Frederico, pelo conhecimento assimilado e experiência vivenciada, tornou-se um formador da opinião pública comunitária. A colonada, diante dos “dilemas da burocracia estatal e problemas existenciais”, consultava-o com a finalidade de “ouvir saídas e sugestões frente às problemáticas”. Alguns moradores e o pastor, no entanto, conheciam suas concepções materialistas e panteístas, porque em situações, acreditava na matéria e noutras na presença de centelhas divinas no conjunto da natureza.
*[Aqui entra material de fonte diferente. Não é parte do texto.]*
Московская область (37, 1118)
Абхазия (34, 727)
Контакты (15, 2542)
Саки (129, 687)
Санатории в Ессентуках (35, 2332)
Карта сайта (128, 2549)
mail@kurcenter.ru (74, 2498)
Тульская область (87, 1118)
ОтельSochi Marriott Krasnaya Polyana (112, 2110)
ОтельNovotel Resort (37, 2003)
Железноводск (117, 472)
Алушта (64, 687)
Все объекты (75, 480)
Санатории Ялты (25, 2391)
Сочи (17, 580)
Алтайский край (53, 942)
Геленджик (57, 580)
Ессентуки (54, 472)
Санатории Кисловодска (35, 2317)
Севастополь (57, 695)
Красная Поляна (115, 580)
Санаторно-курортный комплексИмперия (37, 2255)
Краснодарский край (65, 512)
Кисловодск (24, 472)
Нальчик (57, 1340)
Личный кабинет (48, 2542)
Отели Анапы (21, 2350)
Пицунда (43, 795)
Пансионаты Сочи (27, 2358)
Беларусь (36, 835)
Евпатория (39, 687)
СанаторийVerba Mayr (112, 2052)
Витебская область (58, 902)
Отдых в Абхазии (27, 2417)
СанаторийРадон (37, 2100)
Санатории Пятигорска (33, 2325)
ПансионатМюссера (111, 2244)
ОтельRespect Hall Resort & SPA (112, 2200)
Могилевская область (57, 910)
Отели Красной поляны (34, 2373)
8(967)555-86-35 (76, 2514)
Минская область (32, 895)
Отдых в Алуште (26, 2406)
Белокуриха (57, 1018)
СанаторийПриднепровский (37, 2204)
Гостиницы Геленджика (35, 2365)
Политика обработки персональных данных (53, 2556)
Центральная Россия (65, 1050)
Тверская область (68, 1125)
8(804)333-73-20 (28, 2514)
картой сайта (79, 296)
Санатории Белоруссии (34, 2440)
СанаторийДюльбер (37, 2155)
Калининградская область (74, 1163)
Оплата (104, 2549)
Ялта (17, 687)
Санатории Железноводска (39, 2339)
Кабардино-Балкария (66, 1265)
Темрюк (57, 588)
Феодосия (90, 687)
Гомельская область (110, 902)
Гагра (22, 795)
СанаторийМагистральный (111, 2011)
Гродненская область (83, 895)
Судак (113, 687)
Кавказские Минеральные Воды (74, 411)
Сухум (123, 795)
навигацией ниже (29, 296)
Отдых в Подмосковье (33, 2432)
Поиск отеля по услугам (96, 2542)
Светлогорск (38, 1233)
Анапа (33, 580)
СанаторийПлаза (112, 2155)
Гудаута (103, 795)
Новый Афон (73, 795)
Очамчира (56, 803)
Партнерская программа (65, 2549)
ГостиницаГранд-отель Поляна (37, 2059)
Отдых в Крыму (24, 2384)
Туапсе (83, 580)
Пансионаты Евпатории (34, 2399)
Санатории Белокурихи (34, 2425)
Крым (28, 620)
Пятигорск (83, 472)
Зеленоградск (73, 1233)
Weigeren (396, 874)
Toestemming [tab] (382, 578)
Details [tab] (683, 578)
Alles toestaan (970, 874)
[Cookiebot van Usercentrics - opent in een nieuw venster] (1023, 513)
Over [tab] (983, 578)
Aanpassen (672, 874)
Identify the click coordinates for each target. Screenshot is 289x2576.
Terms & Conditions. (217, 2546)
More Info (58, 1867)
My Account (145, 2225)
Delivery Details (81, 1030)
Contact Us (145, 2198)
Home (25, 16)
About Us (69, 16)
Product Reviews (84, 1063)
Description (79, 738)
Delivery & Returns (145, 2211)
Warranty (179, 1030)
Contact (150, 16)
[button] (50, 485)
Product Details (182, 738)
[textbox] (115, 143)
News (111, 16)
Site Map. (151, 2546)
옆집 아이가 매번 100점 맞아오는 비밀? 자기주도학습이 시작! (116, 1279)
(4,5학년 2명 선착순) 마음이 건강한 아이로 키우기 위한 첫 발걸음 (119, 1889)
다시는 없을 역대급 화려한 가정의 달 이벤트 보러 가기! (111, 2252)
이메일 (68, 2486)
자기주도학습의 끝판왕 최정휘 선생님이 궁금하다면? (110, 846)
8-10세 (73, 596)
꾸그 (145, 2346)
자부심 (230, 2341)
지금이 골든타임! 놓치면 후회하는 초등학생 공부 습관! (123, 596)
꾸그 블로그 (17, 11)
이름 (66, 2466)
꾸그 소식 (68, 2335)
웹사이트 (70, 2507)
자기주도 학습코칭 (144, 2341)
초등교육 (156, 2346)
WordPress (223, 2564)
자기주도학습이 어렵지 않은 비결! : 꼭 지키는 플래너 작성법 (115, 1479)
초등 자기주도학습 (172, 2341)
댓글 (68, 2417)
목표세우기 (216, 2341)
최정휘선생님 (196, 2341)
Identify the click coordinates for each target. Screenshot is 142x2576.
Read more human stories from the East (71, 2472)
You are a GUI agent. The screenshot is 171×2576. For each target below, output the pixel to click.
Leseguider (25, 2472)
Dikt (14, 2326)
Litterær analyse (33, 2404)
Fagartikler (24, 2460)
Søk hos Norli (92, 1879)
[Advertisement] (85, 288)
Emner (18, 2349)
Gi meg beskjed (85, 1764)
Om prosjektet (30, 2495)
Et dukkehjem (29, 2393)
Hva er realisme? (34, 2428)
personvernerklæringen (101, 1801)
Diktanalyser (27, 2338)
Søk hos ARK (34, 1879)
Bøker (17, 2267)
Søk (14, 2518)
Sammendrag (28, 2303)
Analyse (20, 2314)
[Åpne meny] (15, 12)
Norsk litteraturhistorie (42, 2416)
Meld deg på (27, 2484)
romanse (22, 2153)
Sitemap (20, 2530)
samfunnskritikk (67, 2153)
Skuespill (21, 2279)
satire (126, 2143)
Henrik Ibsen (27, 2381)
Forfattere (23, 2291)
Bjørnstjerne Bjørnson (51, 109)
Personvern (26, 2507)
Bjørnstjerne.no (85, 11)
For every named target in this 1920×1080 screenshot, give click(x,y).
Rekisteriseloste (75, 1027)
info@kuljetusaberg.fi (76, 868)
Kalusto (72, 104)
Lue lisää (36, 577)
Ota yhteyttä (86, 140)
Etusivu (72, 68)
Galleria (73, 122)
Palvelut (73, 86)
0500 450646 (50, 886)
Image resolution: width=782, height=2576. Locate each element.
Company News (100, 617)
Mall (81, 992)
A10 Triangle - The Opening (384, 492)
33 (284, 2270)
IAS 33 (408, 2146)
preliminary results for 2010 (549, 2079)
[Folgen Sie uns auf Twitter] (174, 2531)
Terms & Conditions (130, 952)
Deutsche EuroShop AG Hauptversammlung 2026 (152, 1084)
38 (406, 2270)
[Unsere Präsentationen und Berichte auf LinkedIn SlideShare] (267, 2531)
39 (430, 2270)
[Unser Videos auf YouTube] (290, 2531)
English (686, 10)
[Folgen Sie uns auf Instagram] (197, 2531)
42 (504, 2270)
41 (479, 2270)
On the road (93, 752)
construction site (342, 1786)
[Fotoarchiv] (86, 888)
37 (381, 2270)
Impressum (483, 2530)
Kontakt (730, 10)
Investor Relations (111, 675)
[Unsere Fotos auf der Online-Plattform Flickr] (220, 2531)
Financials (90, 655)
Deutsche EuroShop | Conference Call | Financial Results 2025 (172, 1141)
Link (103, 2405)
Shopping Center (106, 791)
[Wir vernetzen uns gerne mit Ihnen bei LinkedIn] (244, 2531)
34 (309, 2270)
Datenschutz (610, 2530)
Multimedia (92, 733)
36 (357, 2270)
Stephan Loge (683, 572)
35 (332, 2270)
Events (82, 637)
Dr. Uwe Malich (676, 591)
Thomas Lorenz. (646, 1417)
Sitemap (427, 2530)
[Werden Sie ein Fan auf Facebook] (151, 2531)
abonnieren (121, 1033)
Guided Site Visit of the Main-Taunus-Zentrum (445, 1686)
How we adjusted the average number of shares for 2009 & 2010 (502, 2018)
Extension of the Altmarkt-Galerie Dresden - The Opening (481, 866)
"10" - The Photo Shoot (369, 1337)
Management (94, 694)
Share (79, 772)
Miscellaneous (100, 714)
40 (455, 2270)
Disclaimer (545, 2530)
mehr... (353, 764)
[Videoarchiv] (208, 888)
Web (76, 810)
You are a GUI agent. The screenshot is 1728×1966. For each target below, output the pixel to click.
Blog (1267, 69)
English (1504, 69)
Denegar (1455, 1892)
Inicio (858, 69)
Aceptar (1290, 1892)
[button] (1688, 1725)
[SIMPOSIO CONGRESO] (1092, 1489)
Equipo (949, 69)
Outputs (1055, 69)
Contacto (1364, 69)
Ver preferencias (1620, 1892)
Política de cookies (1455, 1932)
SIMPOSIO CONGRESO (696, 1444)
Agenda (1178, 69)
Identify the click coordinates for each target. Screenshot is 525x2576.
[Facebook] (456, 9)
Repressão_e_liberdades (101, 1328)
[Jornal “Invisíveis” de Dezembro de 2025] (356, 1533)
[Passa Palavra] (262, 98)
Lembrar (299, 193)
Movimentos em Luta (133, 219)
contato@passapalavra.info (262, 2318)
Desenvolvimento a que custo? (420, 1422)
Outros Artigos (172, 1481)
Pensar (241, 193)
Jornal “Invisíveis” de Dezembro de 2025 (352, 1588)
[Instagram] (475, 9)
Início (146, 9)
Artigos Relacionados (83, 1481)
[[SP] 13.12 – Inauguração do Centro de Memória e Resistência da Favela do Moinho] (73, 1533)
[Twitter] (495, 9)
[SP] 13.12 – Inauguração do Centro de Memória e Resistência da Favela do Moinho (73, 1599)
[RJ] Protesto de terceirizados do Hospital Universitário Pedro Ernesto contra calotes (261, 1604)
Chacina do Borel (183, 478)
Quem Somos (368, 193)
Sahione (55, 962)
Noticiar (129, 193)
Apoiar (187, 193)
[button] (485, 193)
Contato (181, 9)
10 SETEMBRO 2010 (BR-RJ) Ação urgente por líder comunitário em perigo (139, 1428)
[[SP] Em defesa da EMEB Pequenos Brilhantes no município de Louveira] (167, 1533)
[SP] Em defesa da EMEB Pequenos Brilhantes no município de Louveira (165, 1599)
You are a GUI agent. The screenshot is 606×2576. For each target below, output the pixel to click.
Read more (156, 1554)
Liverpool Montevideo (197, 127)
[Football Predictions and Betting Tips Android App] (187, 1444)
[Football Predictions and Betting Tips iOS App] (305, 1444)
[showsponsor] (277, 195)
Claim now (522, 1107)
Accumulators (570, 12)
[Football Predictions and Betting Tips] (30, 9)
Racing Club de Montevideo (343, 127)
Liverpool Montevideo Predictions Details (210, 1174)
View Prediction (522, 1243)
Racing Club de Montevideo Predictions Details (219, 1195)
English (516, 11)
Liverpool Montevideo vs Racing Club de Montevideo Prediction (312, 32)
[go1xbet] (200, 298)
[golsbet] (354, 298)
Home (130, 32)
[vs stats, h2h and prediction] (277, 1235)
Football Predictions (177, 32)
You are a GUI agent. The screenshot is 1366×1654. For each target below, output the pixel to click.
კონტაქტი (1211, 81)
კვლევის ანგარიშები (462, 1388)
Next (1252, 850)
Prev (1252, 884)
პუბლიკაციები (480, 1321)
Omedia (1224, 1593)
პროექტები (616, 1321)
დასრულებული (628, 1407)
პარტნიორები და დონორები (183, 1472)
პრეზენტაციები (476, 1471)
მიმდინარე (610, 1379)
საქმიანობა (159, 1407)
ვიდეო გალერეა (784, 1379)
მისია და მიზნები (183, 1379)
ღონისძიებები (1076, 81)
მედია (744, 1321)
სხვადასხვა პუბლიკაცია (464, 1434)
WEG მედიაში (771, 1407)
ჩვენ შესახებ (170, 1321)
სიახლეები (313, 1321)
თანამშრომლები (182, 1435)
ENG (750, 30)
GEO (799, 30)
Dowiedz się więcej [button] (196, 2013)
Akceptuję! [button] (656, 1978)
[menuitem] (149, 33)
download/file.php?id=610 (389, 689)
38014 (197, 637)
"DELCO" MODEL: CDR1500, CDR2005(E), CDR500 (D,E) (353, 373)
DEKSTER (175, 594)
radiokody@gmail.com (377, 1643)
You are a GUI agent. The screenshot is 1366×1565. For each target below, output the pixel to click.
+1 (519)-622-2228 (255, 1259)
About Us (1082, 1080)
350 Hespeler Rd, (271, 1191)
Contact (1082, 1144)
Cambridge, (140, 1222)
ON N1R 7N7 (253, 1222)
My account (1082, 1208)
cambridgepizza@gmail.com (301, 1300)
O camarada, no ambiente doméstico e familiar, mantinha inclinação a benzeduras e superstições. Ele em meio à incredulidade cristã, fazia o ato de benzer em “nome do Pai, Filho e Espírito Santo”. Mas, noutro exemplo, não deixava varrer após o pôr-do-sol, pois “temia varrer a sorte porta afora”. Frederico, portanto, ostentava um sincretismo, que mesclava crenças do período das “Luzes” com o das “Trevas”.
Todos nós, de alguma forma, confundimos concepções e filosofias, que mesclam conhecimentos científicos com empíricos.

(Texto extraído de “Contos do Cotidiano Colonial”, página 13, de Guido Lang).